Return each line of the entries below verbatim, leaving out the pictures.

----- Information shown

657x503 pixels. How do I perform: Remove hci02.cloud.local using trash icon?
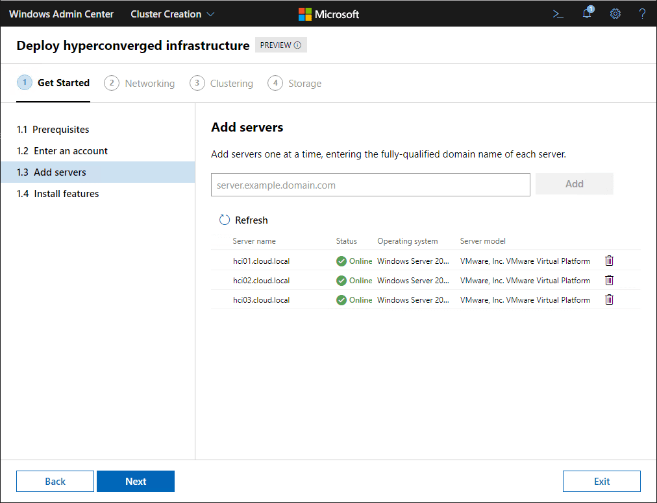pyautogui.click(x=609, y=280)
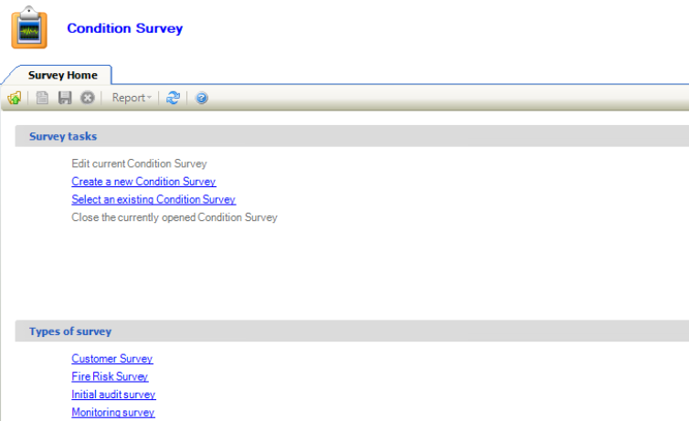The image size is (689, 421).
Task: Click Close the currently opened Condition Survey
Action: click(x=175, y=217)
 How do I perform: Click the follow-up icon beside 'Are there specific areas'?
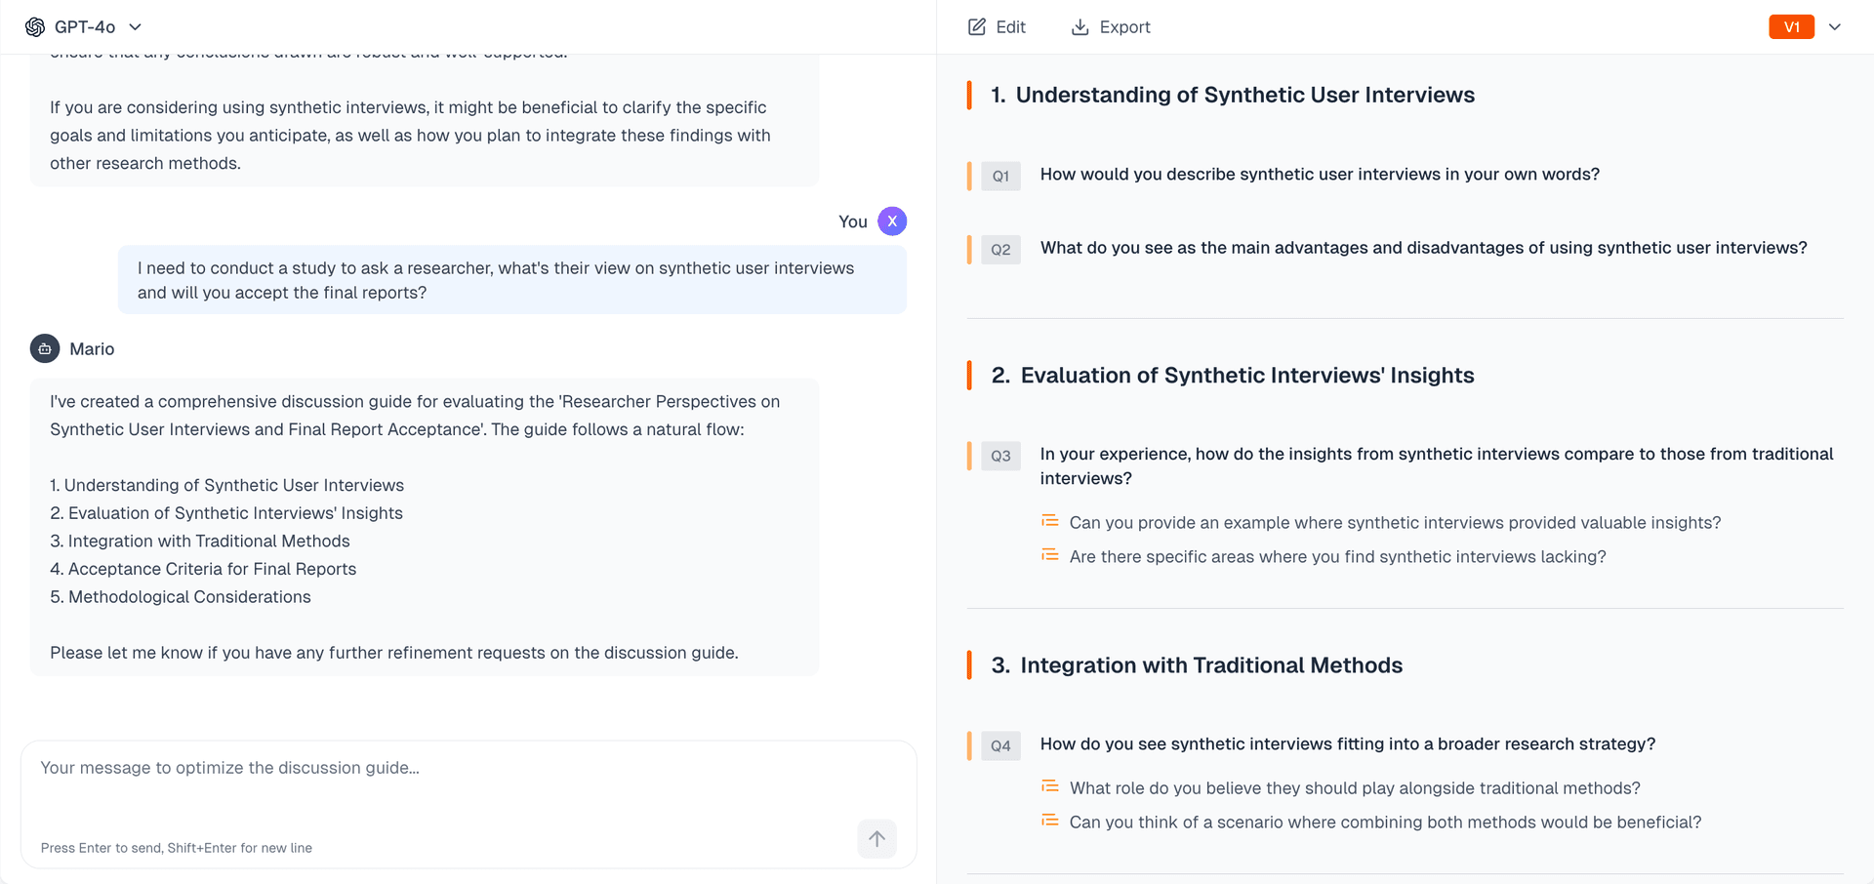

----------

Solution to this task:
657x503 pixels. How do I perform: Remove hci02.cloud.local using trash icon?
pyautogui.click(x=609, y=280)
The image size is (689, 421).
Task: Click Close the currently opened Condition Survey
Action: click(x=175, y=217)
 How do I perform: Click the follow-up icon beside 'Are there specific areas'?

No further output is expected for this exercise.